Sexe, religion, tradition, mythes séculaires… Autant d’inspirations et de sujets que je souhaite mettre en scène, assume-t-elle.

Elle assume. « Sexe, religion, tradition, mythes séculaires… Autant d’inspirations et de sujets que je souhaite mettre en scène. » Volubile, énergique, elle se lève, traverse son appartement du 18e arrondissement de Paris, ouvre des fichiers sur son ordinateur, se rassoit, sirote son café, saute des questions, y revient. Son nom d’artiste, La Furie, lui convient à merveille. Quid, finalement, du titre Wrong Education ? « Cette série renvoie à ma très bonne éducation que j’ai eu besoin de pervertir, attirée par des choses parfois déroutantes, interdites… », confie l’artiste. Avant d’ajouter en s’esclaffant : « Je ne suis pas la seule dans ce cas ! »

Prisca Munkeni est née à Bruxelles, où ses parents ont étudié avant de rentrer à Kinshasa alors qu’elle avait 5 ans. Éducation classique et rigoureuse suivie dans l’école de son quartier de Gombe, au centre de cette mégalopole quittée à 17 ans pour rejoindre Johannesburg (Afrique du Sud), où elle a intégré le centre d’art graphique de l’université Midrand. « La France me semblait trop ennuyeuse et l’Amérique trop grande, avec sa vie en XXL qui me faisait peur », dit-elle.

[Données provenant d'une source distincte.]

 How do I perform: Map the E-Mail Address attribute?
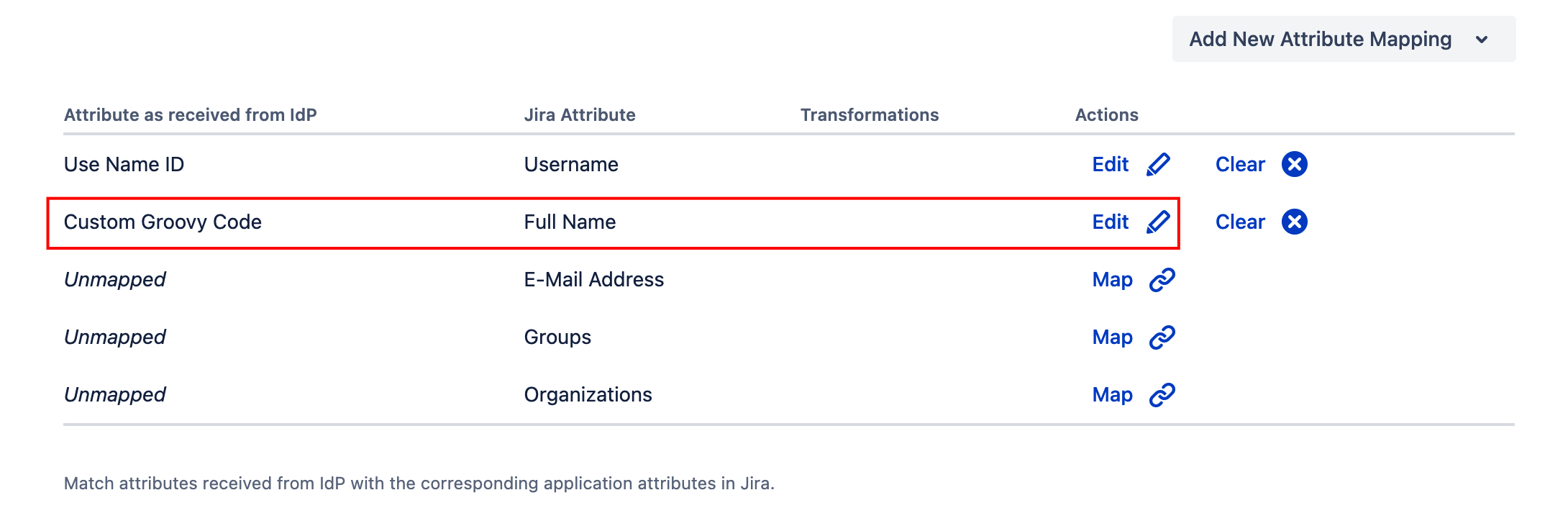[x=1112, y=280]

À Johannesburg, cette francophone noire détonne et intrigue, même parmi les aspirants artistes de l’université. Munkeni, elle, navigue entre les groupes, amuse avec son anglais balbutiant et son énergie débordante, tout en développant une petite société de web design et en s’essayant à la photographie institutionnelle.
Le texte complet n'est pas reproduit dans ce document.